Stored data Start Marker
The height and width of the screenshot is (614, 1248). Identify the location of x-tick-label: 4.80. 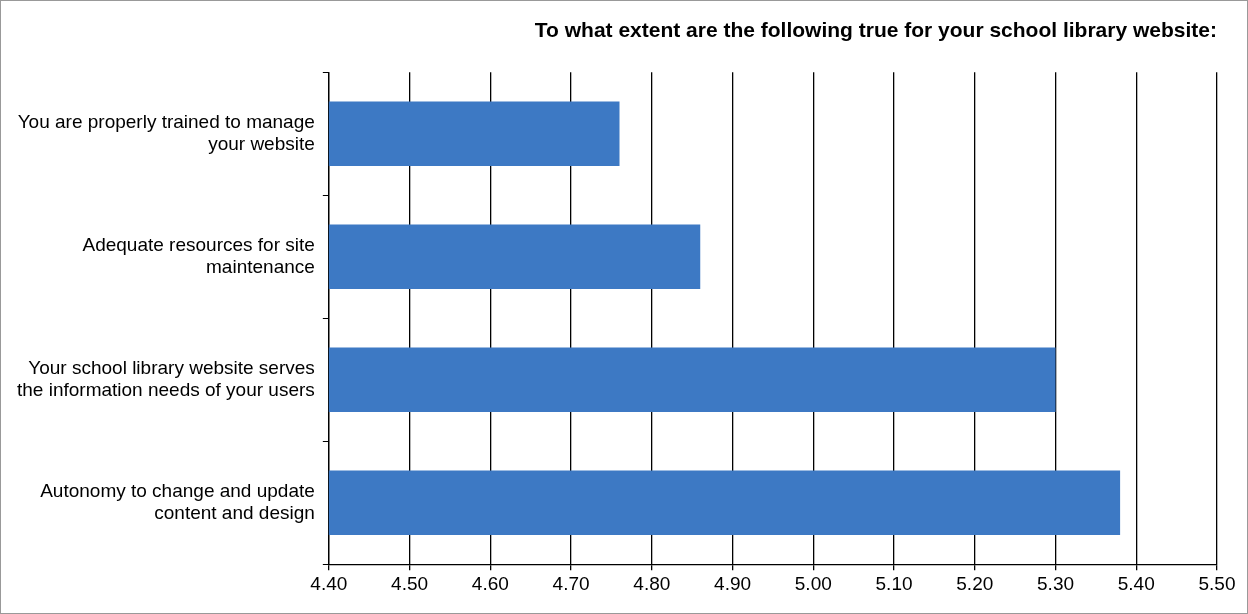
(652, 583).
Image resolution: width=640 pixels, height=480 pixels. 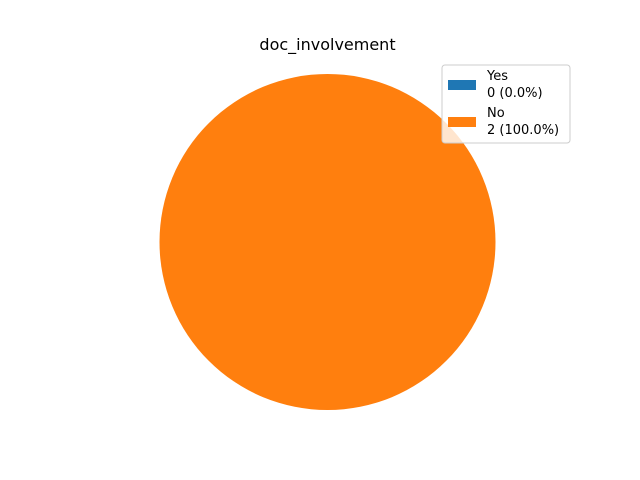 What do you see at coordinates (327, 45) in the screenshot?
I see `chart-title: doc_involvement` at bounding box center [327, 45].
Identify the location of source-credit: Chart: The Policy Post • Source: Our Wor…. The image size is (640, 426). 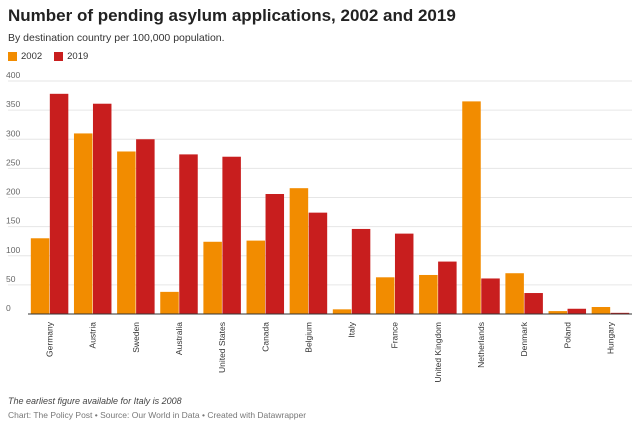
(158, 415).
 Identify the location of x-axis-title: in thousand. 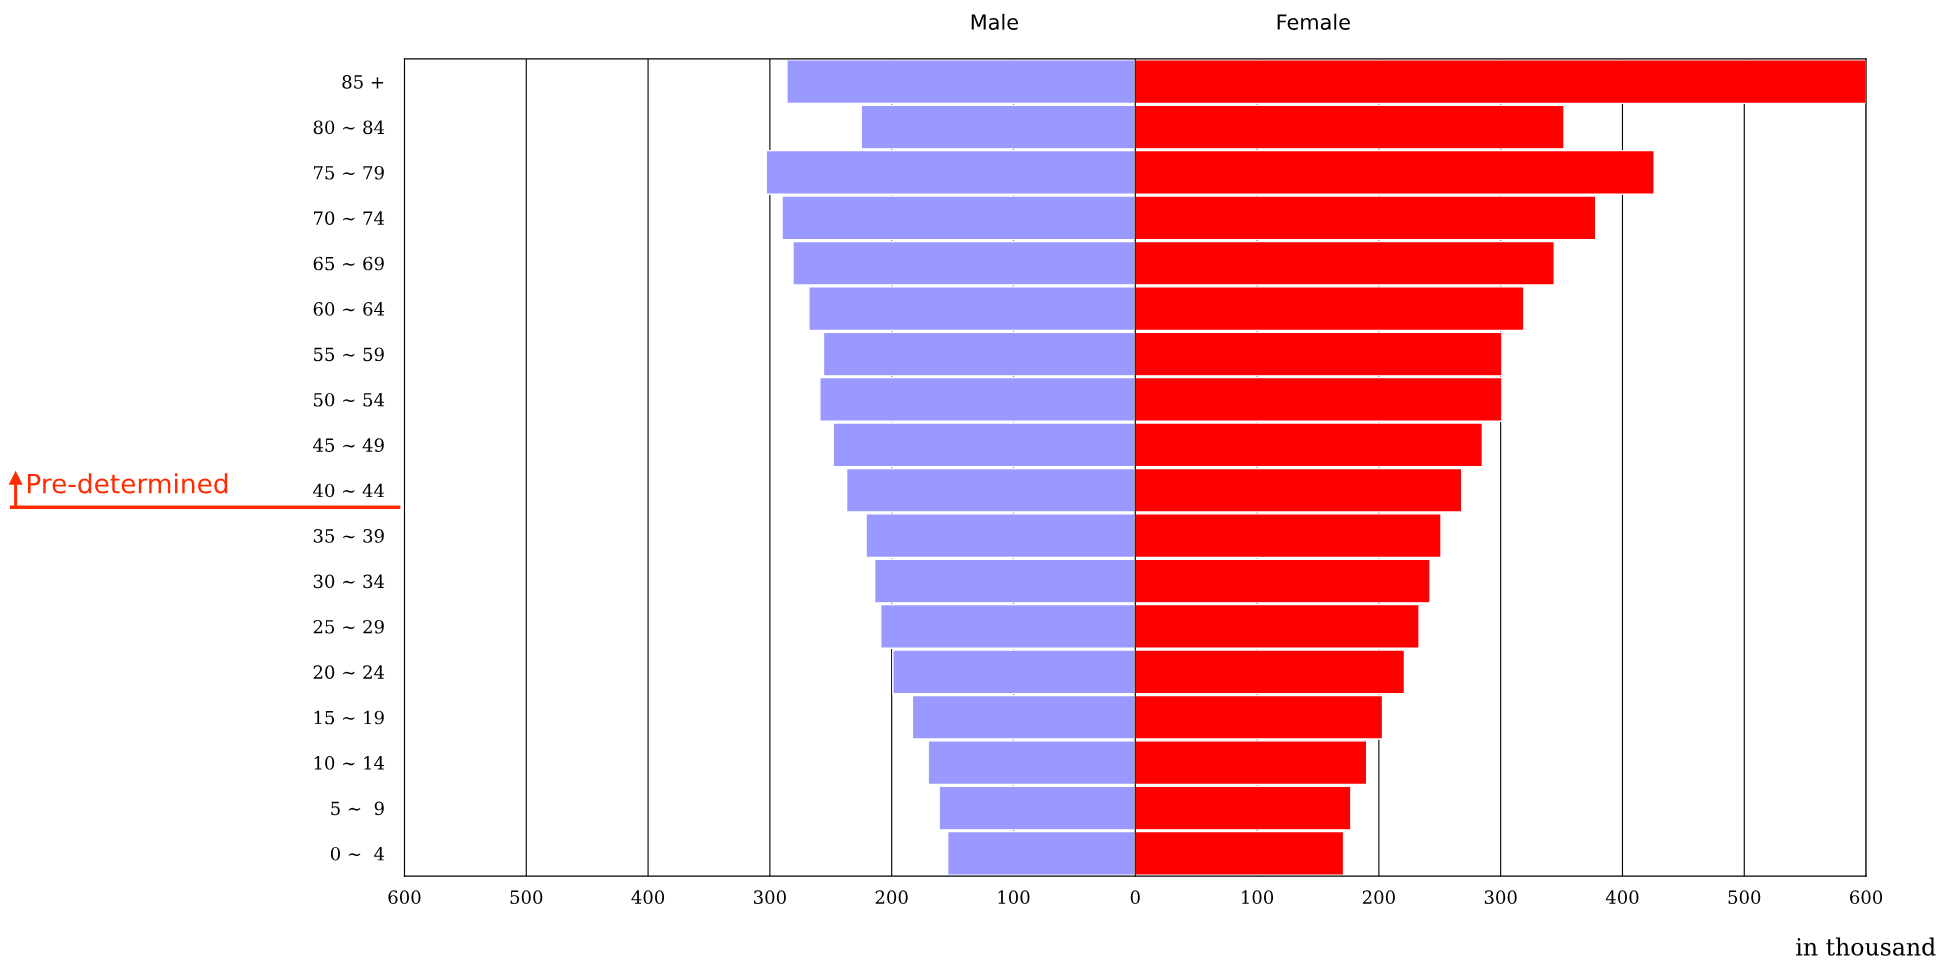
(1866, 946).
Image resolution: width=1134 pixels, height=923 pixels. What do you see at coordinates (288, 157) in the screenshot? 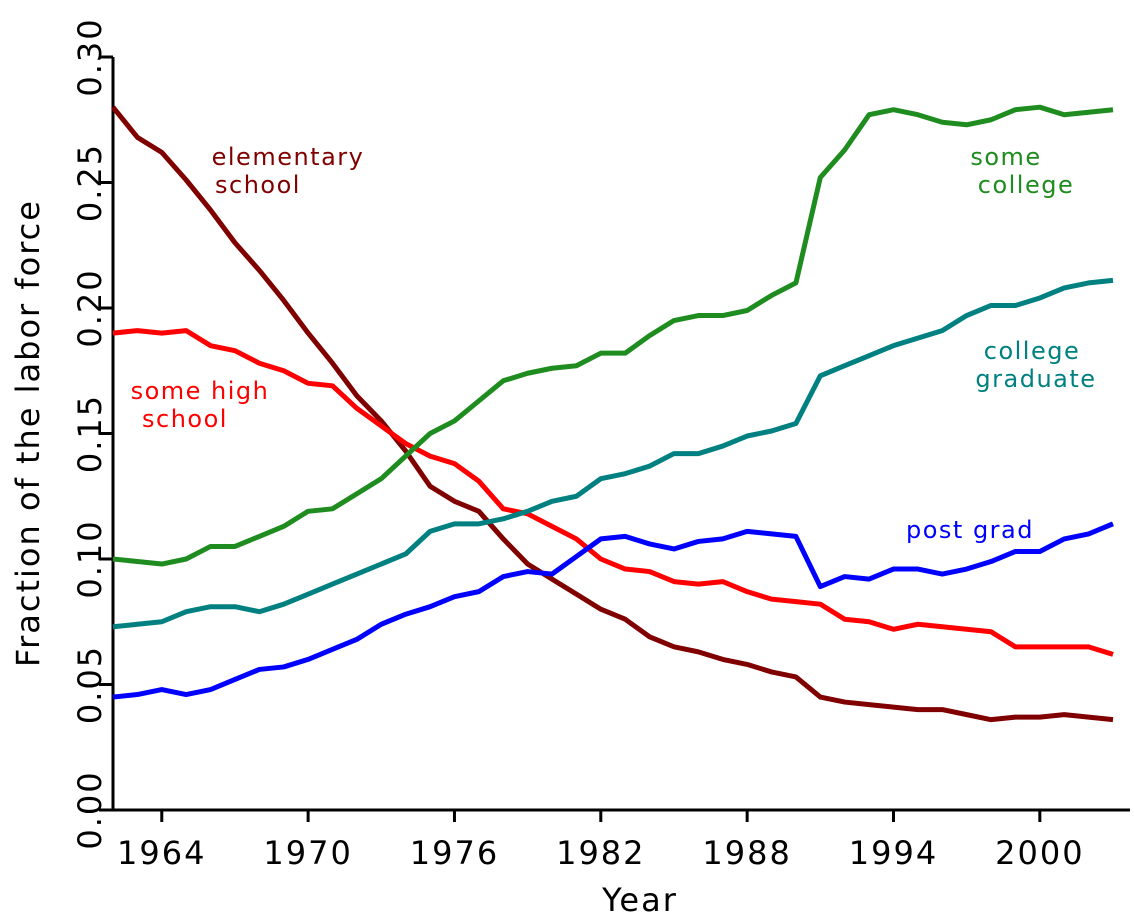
Stored data End Marker
▶ [Exercise brief] Please copy the records word for word, starting at the line that contains "Identify the location of source-credit: Chart: The" and ending at the last line of the records, both included. Leave the pictures out of your answer.

▶ [Answer for this exercise]
Identify the location of source-credit: Chart: The Policy Post • Source: Our Wor…. The image size is (640, 426). 
(158, 415).
 Identify the location of x-axis-title: in thousand. 
(1866, 946).
Image resolution: width=1134 pixels, height=923 pixels. What do you see at coordinates (288, 157) in the screenshot? 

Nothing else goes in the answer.